MINI Cooper Chilli
Can desirable, great-handling class leader keep its place at top?
The MINI can’t claim to have started the retro craze, but it’s the most successful motoring legend follow-up yet.
You only have to look at the hatchback to understand its appeal: it could easily be the car the original Mini would have become had development not been frozen in the Seventies. From its distinctive grille and large round headlamps to its unmistakable proportions, the new MINI doesn’t stray far from creator Sir Alec Issigonis’ original template on the outside.
It’s the same story inside. The centrally mounted speedo is a rip-off of the original, while the bank of toggle switches beneath harks back to a bygone era. The rev counter sprouting from the steering column is now a regular MINI feature and looks great, but the interior won’t please everyone. Elements of its design look a little clichéd.

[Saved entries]

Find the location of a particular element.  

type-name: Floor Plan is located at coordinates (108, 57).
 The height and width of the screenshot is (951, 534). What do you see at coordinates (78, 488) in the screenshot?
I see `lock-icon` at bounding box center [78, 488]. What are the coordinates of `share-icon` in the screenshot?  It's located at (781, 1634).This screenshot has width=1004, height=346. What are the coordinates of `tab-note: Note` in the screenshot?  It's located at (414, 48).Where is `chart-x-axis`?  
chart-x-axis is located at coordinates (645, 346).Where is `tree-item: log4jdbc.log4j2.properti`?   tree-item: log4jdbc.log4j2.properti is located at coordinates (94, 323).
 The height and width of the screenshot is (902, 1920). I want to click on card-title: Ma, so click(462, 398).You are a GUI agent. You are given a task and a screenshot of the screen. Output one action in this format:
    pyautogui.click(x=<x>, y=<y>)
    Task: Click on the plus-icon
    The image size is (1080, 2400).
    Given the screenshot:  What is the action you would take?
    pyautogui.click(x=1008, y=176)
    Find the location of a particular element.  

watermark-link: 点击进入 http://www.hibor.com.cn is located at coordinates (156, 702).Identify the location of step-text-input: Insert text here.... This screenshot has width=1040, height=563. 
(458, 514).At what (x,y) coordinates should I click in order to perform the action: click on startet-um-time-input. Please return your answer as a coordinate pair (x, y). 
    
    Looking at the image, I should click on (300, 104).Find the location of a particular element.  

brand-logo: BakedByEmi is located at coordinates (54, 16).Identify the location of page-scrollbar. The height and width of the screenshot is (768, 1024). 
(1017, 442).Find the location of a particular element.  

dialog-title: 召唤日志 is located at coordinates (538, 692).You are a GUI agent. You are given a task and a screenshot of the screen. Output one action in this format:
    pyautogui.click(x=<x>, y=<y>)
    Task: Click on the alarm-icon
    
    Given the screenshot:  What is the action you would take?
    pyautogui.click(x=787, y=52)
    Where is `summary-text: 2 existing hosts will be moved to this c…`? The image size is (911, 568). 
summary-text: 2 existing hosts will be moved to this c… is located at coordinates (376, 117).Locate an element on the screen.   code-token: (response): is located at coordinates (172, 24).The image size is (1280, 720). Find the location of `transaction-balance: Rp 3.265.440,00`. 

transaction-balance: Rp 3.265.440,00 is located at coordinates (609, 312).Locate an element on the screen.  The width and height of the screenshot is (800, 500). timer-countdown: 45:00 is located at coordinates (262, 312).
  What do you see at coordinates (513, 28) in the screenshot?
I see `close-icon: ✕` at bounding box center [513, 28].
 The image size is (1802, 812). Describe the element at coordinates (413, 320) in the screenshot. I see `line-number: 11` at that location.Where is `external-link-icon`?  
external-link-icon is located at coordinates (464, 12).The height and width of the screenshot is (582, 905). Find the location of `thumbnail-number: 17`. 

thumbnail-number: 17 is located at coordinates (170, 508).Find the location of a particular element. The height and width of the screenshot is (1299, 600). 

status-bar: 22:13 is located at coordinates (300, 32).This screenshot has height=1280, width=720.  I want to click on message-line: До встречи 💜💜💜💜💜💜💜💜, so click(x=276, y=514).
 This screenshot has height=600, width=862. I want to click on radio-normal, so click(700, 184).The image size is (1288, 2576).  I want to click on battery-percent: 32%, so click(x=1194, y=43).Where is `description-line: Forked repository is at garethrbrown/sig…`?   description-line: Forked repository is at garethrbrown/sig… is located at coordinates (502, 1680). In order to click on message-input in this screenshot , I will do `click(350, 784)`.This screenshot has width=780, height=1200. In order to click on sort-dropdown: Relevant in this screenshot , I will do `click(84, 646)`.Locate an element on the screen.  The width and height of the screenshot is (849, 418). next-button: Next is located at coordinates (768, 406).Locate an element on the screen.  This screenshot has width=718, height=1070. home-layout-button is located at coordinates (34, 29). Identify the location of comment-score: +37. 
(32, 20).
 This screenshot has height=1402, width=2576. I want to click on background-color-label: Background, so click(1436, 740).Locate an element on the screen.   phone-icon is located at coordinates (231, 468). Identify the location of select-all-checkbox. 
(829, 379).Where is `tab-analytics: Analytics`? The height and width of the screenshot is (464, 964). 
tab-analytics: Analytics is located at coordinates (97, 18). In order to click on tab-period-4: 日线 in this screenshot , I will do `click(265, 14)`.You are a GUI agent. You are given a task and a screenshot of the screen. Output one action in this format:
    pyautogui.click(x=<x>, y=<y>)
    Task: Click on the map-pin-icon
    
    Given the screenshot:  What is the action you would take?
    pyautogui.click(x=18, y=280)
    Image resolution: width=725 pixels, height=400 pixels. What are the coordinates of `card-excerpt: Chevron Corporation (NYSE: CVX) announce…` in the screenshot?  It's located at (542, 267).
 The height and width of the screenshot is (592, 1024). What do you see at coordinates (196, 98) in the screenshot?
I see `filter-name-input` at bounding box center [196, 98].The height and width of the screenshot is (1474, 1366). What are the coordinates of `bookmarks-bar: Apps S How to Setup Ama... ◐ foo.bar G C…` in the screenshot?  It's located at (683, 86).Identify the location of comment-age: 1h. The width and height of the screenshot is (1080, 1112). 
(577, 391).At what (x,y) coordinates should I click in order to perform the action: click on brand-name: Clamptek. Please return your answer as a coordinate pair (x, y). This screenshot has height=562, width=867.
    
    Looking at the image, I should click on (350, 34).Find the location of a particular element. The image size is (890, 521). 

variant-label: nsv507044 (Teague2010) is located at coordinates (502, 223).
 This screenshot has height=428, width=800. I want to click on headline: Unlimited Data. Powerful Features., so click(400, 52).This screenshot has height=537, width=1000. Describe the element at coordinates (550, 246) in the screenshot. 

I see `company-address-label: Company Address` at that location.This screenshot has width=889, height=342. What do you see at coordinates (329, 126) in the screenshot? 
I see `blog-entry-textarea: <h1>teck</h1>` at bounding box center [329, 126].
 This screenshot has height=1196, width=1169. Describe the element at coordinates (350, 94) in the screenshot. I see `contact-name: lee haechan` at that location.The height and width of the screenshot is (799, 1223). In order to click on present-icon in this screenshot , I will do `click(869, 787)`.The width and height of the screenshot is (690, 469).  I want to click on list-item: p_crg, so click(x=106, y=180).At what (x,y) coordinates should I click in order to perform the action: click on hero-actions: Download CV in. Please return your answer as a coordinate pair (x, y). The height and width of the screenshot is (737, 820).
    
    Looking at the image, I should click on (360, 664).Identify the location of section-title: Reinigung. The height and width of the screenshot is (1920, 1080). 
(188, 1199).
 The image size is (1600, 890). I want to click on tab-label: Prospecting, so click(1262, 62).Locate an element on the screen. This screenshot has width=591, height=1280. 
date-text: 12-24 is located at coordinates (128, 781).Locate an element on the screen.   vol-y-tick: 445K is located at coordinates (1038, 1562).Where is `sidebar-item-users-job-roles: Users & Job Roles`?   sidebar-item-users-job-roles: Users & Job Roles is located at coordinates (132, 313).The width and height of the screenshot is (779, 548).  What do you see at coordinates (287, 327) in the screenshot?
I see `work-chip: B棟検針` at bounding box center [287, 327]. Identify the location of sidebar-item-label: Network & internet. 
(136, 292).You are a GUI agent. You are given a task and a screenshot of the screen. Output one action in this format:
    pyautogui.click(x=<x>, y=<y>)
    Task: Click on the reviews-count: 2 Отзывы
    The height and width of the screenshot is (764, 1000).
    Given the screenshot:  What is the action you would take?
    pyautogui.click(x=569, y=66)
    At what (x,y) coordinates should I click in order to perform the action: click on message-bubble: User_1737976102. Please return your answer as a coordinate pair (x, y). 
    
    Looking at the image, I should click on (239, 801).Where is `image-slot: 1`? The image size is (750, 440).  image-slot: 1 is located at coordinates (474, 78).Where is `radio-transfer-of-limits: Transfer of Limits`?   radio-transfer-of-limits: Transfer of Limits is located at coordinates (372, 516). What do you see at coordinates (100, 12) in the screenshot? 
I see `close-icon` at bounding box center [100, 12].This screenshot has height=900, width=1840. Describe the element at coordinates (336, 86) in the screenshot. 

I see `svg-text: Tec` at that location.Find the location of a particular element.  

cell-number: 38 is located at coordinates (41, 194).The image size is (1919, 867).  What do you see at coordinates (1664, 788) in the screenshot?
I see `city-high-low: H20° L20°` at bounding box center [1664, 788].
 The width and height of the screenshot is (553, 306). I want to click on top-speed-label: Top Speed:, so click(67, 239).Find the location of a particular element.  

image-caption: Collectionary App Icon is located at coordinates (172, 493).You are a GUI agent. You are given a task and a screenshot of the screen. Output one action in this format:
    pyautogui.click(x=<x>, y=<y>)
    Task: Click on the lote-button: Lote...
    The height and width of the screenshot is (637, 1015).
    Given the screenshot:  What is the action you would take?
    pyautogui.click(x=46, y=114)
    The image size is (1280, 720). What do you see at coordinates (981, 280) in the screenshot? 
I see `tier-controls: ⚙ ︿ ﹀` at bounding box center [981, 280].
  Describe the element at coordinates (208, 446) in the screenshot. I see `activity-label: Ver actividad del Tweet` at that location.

YOUR TASKS |
1. Update everything from "MINI Cooper Chilli" down to "legend follow-up yet." in the MINI Cooper Chilli text, replacing "retro craze" with "nostalgia trend".
2. According to the MINI Cooper Chilli text, where is the rev counter mounted?

SOLUTIONS FOR EACH TASK |
1.
MINI Cooper Chilli
Can desirable, great-handling class leader keep its place at top?
The MINI can’t claim to have started the nostalgia trend, but it’s the most successful motoring legend follow-up yet.

2. It sprouts from the steering column.